As far as I know there are no Miniature Frenchies... only those that are regular sized. The dogs being sold as Miniature French Bulldogs are likely runts mixed with runts by bad breeders to make them appear cuter and more appealing...when in reality they are rife with health and temperament problems. 

Have you considered getting a standard Frenchie?


----------



## FilleBelle (Aug 1, 2007)

So there is no such thing as a mini Frenchie. It's not a breed, right? Your mini dog could easily grow up to be totally normal. Am I understanding correctly? 

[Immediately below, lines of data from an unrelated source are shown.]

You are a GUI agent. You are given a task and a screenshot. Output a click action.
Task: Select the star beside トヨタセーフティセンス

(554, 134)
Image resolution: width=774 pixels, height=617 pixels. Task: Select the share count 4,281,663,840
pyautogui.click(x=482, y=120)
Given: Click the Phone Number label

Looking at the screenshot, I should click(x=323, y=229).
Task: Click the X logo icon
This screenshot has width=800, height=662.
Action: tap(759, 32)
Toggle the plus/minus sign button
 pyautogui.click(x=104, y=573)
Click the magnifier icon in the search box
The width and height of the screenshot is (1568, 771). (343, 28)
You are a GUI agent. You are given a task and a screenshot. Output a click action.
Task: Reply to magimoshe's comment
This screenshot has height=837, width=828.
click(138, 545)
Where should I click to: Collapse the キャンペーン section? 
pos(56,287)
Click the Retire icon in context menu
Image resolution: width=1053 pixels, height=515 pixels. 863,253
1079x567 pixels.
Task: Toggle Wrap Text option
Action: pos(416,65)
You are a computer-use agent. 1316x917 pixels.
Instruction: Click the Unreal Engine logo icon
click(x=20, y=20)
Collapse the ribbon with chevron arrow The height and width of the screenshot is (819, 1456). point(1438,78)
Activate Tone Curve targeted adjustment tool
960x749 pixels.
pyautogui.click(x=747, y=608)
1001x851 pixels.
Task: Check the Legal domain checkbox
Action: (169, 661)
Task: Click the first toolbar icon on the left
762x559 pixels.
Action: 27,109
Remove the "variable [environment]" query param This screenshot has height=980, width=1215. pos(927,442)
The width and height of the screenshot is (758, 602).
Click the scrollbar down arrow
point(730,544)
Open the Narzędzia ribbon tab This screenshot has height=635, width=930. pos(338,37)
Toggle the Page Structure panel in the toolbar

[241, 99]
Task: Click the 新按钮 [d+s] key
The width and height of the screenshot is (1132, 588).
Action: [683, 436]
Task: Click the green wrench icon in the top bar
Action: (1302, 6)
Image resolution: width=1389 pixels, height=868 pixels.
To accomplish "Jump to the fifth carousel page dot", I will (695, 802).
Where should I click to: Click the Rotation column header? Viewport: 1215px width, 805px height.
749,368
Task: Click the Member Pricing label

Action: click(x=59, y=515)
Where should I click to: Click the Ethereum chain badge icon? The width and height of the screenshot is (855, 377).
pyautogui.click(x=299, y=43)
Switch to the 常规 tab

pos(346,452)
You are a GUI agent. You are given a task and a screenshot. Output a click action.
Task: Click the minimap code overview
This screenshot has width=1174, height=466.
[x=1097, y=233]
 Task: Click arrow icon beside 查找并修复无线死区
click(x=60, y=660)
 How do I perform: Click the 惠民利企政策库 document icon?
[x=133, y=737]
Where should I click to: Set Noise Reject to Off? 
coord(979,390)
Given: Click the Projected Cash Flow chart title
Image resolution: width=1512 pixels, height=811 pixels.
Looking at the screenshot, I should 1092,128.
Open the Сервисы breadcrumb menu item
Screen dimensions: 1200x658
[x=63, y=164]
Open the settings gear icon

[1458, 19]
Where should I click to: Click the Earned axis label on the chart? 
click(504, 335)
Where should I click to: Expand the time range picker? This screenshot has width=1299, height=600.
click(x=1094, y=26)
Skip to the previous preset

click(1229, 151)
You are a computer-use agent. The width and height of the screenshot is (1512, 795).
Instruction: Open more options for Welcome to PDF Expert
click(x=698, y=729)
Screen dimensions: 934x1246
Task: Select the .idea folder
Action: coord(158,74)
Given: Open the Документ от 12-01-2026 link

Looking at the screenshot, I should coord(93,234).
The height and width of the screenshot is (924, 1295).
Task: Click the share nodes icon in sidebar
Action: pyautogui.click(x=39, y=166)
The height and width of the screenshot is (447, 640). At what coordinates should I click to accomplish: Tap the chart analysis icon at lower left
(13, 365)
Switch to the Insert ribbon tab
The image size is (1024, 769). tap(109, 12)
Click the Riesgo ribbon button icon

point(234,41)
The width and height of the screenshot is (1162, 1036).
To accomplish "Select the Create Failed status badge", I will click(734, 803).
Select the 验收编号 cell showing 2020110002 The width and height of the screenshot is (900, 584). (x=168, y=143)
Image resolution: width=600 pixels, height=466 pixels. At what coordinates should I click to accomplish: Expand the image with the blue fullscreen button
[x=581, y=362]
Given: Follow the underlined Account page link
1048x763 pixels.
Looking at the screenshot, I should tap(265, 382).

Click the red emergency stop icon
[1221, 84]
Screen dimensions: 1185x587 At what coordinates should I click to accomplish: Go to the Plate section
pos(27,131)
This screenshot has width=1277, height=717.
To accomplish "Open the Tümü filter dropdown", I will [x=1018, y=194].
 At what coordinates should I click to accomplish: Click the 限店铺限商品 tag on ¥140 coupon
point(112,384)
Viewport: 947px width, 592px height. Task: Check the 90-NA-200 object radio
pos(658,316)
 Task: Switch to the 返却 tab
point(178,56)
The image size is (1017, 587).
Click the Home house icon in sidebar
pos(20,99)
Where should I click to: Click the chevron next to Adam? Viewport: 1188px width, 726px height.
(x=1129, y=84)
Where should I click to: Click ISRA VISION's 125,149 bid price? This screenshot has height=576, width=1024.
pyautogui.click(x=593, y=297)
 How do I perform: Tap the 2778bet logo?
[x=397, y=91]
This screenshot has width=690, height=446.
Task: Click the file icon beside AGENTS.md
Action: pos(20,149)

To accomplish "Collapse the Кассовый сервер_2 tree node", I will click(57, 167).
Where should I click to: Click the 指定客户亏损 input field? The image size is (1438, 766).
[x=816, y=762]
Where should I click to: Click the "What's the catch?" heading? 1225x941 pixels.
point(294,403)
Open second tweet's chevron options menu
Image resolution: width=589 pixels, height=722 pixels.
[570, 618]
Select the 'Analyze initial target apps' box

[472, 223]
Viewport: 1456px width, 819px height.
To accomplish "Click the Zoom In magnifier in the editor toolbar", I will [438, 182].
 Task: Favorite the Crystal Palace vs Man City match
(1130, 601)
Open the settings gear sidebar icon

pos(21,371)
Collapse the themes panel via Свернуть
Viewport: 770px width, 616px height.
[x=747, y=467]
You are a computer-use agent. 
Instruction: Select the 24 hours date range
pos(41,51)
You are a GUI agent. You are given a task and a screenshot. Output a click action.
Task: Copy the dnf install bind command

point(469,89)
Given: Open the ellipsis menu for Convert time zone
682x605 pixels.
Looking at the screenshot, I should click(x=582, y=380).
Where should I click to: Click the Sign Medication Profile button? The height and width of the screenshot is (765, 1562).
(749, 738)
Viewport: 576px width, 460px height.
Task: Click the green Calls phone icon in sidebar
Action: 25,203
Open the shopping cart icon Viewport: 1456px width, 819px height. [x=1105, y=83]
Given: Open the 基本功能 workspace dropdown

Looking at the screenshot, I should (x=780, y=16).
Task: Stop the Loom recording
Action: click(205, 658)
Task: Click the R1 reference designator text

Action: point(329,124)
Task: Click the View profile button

I guess I'm not the person to offer advice on this, lol. I still don't seem to be understanding why the two dogs wouldn't get along. Both small dogs, both pretty high energy. Seems like they'd have fun playing. I tend to think of a Chi as being more fragile than a Frenchie, but I'm sure with you looking out for it, it would be okay.


----------



## Willowy (Dec 10, 2007)

Have you ever MET a Frenchie, "miniature" or otherwise? I would suggest meeting several to see if you really like them, or if you just like how they look. I suggest this with any breed you want to get.


----------



## skelaki (Nov 9, 2006)

For accurate breed information start here with the National Breed Club breeders' Directory: http://www.frenchbulldogclub.org/ht/d/sp/i/310/pid/310

The AKC breed standard is found on this page: http://www.akc.org/breeds/french_bulldog/

And here's the UKC breed standard for comparison: http://www.ukcdogs.com/WebSite.nsf/Breeds/FrenchBulldog


----------



## princesssugarg (Dec 31, 2008)

Yeah willowyyou are right Iam going to check out some breeders
I go to the dog park but I have not seen one there.
I was inatially looking for a blue chihuahua then found a 
Blue Frenchie and was amazed. Then kept serching
And found websites saying mini frenchies.


----------



## Dogstar (May 11, 2007)

Princess - I would recommend hopping over to FrogDogBlog and reading a little bit about what she writes about finding a reputable breeder of Frenchies. 

http://bullmarketfrogs.com/blog/

She's a very responsible breeder herself and has some VERY good informatoin.


----------



## FilleBelle (Aug 1, 2007)

I didn't know there was such a thing as a blue Frenchie. You learn something new every day if you're not careful!


----------